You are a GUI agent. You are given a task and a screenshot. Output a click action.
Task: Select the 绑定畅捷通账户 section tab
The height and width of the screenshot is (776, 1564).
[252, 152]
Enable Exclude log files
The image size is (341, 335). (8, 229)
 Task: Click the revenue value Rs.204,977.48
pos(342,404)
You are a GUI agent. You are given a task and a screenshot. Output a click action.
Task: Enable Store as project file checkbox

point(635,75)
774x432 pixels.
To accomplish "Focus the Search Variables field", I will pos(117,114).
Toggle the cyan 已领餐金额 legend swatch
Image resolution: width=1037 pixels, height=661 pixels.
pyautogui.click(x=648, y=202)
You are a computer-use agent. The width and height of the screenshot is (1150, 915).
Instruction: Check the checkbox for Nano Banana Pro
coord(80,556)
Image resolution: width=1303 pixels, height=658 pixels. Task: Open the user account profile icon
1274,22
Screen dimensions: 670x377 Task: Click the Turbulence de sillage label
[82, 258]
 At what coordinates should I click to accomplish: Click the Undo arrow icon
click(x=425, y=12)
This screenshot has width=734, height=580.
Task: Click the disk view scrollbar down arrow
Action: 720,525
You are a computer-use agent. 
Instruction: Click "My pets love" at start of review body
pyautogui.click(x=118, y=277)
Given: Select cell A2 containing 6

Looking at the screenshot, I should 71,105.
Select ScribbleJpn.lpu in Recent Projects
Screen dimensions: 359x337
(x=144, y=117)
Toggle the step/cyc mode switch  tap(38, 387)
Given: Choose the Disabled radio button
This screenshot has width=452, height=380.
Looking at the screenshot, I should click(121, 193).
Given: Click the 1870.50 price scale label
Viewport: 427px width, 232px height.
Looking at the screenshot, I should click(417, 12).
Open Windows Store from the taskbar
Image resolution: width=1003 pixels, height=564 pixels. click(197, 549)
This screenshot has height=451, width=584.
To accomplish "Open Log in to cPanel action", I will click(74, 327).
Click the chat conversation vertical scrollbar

* * *

Assignment
Nothing but the lines from the one containing "This screenshot has width=452, height=380." to the last line of the listing above belongs in the answer; restate each word for word.

Answer section
This screenshot has width=452, height=380.
Looking at the screenshot, I should click(121, 193).
Given: Click the 1870.50 price scale label
Viewport: 427px width, 232px height.
Looking at the screenshot, I should click(417, 12).
Open Windows Store from the taskbar
Image resolution: width=1003 pixels, height=564 pixels. click(197, 549)
This screenshot has height=451, width=584.
To accomplish "Open Log in to cPanel action", I will click(74, 327).
Click the chat conversation vertical scrollbar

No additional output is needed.